-- Written request --
Count the lines in the records below that contain the word "size", and reply with the number alone.

>>>>

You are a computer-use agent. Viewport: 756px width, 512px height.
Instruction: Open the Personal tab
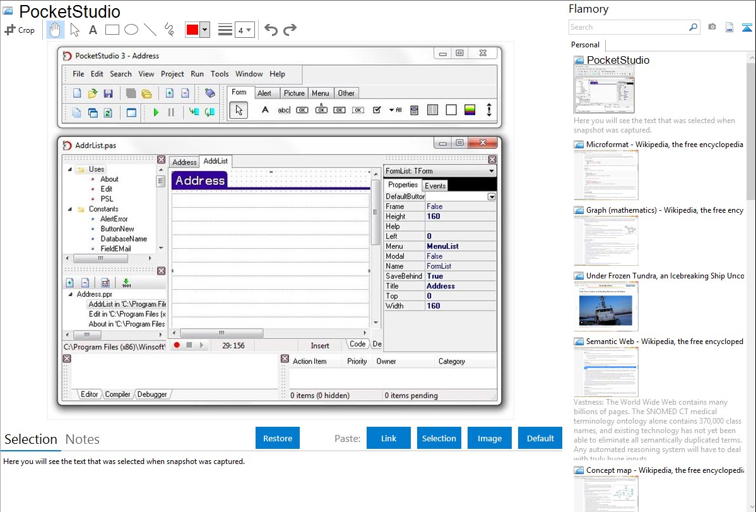click(x=586, y=45)
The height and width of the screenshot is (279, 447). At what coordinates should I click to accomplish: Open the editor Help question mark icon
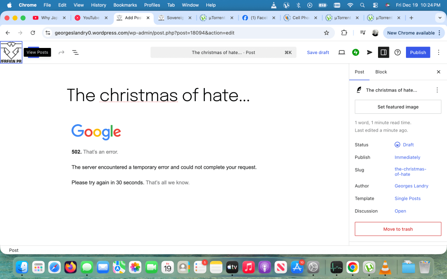click(398, 52)
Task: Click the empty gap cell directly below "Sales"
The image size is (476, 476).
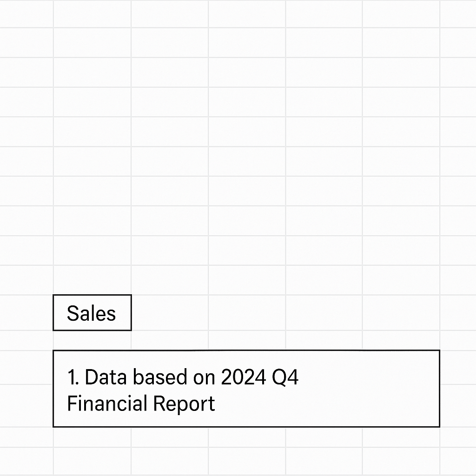Action: coord(92,340)
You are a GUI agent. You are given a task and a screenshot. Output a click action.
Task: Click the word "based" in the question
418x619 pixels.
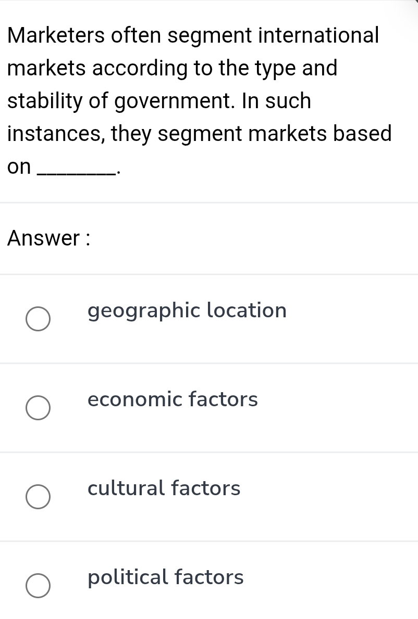[x=362, y=134]
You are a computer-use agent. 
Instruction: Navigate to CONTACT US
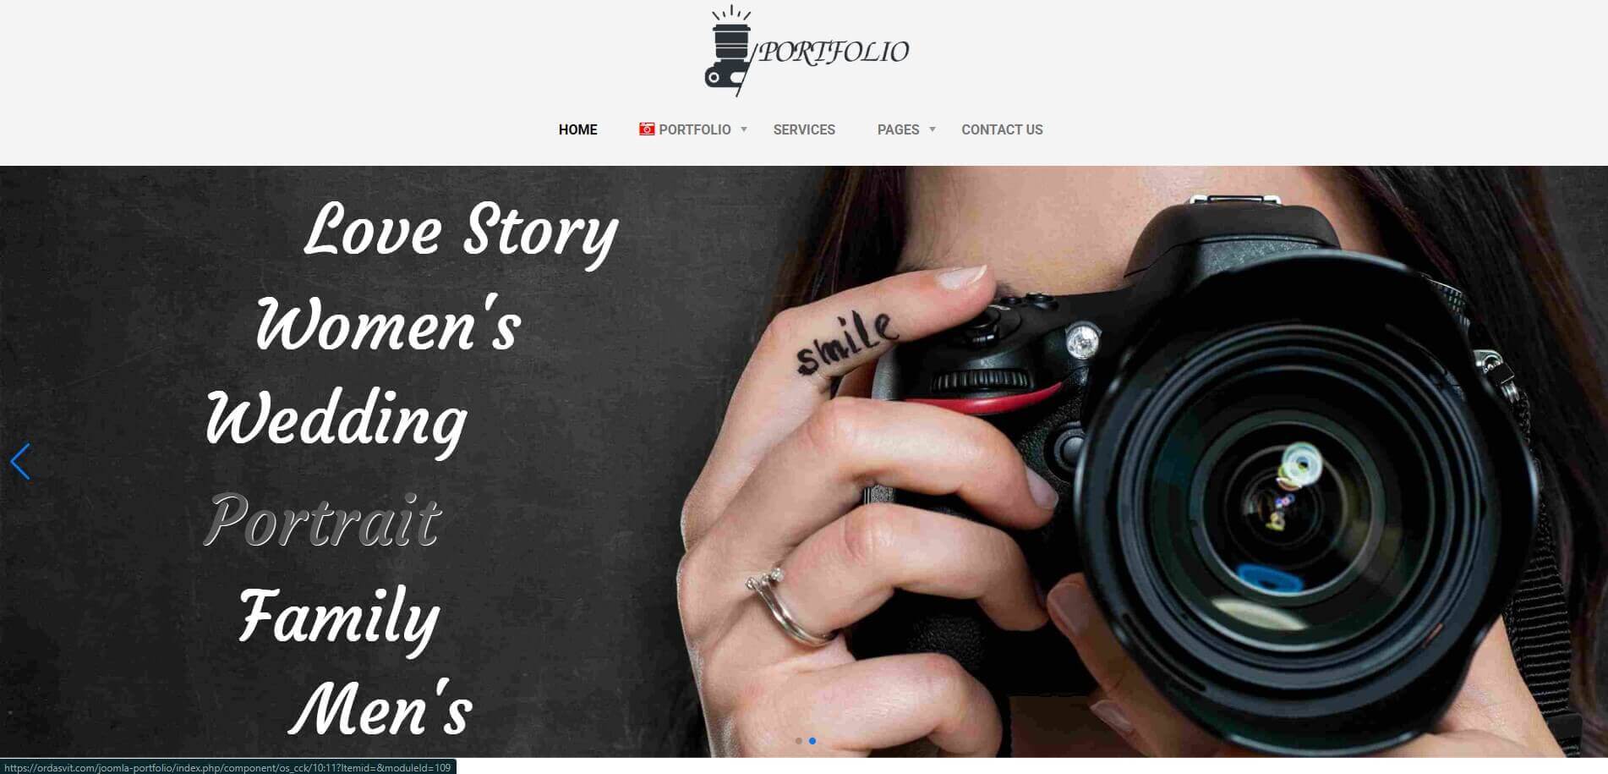(1002, 129)
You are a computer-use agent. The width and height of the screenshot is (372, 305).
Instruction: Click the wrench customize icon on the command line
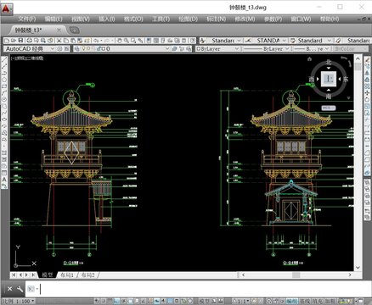[20, 289]
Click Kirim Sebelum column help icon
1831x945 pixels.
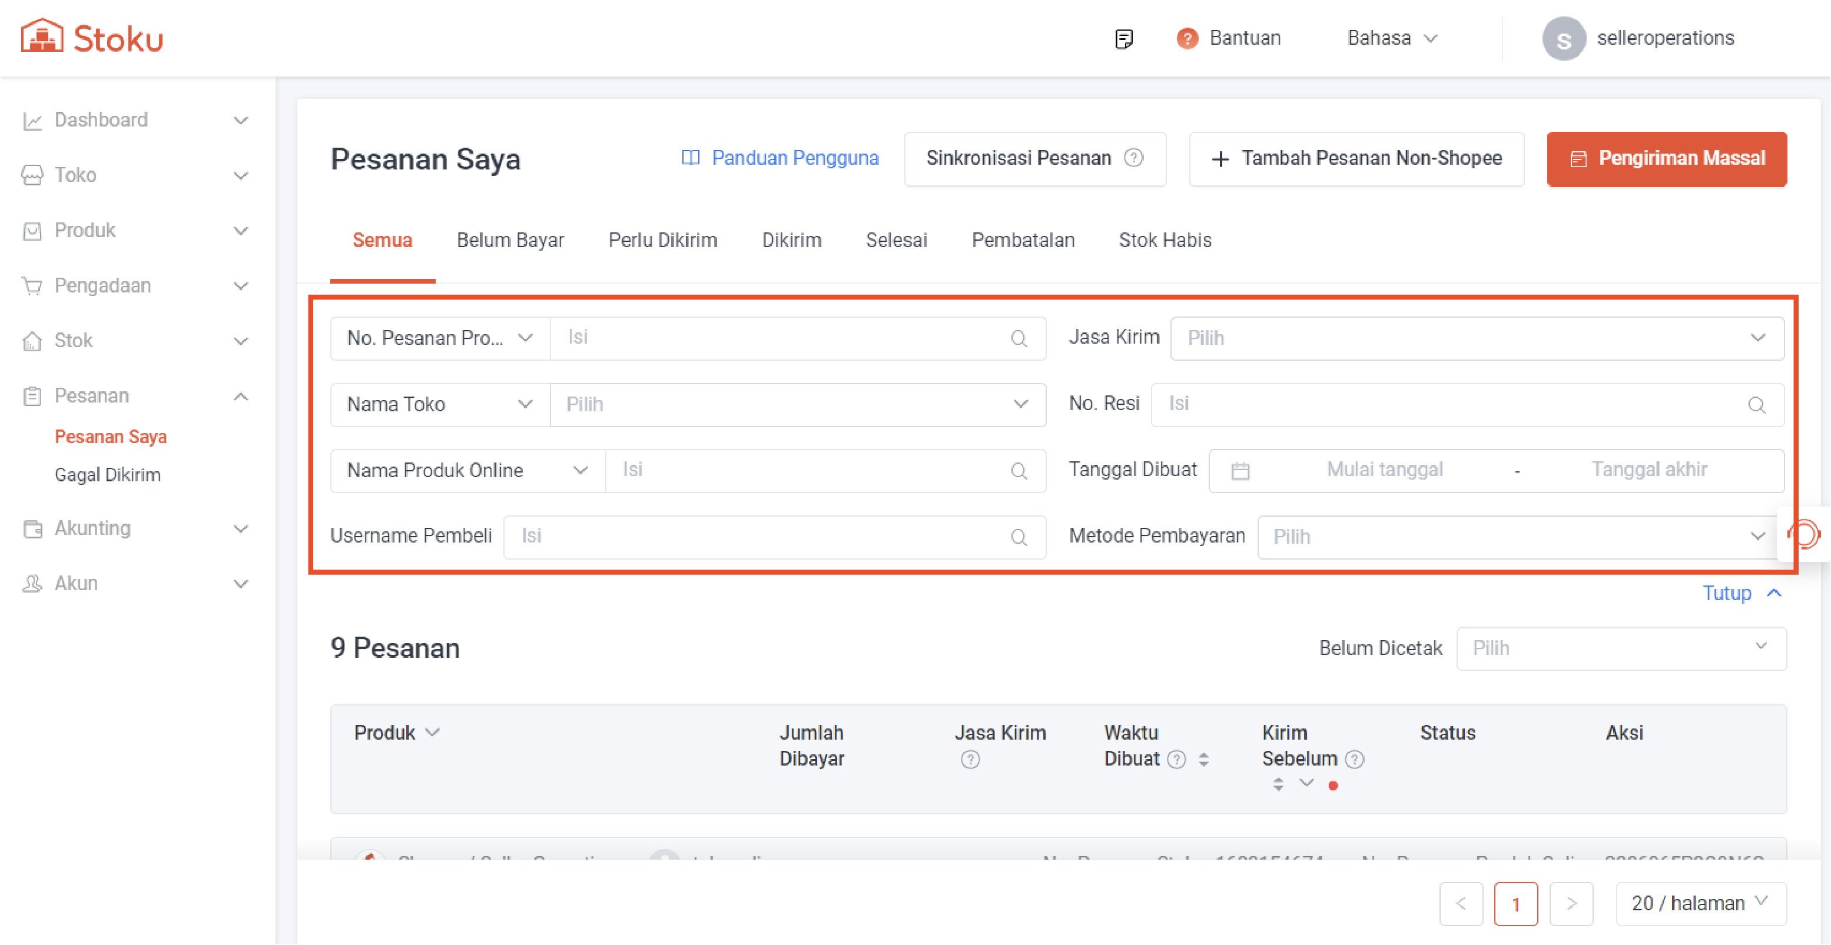[1355, 760]
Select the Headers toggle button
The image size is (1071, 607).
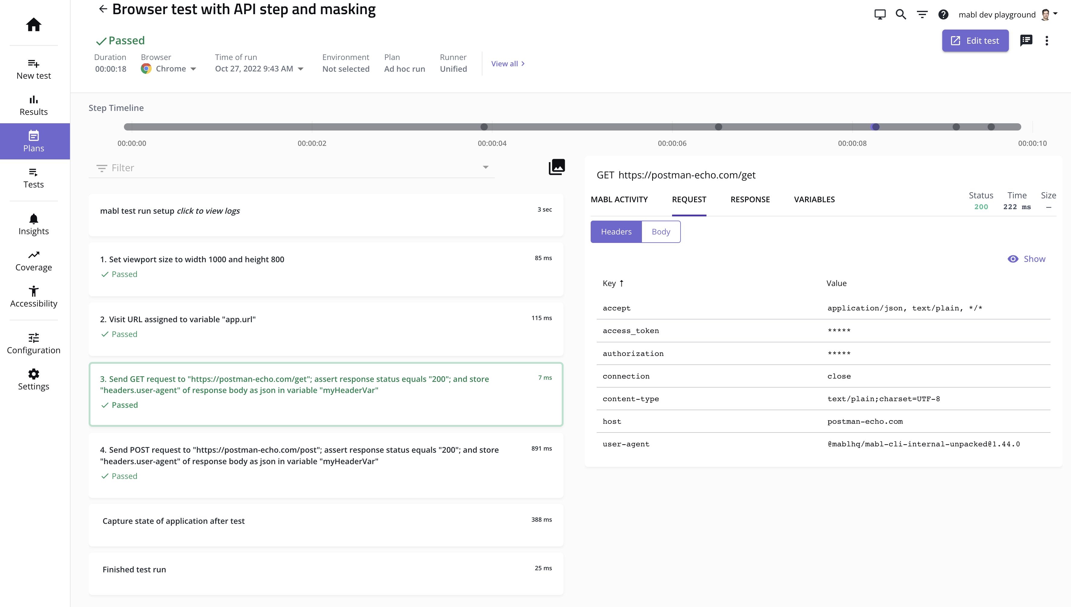click(x=616, y=232)
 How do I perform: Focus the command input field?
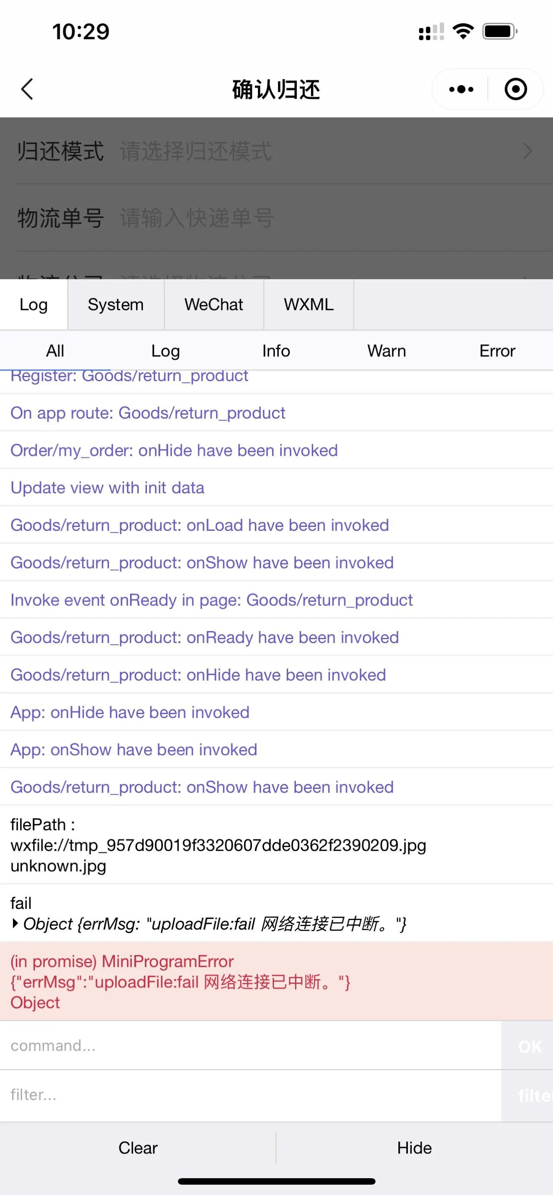251,1046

<<<<

-- Full answer --
2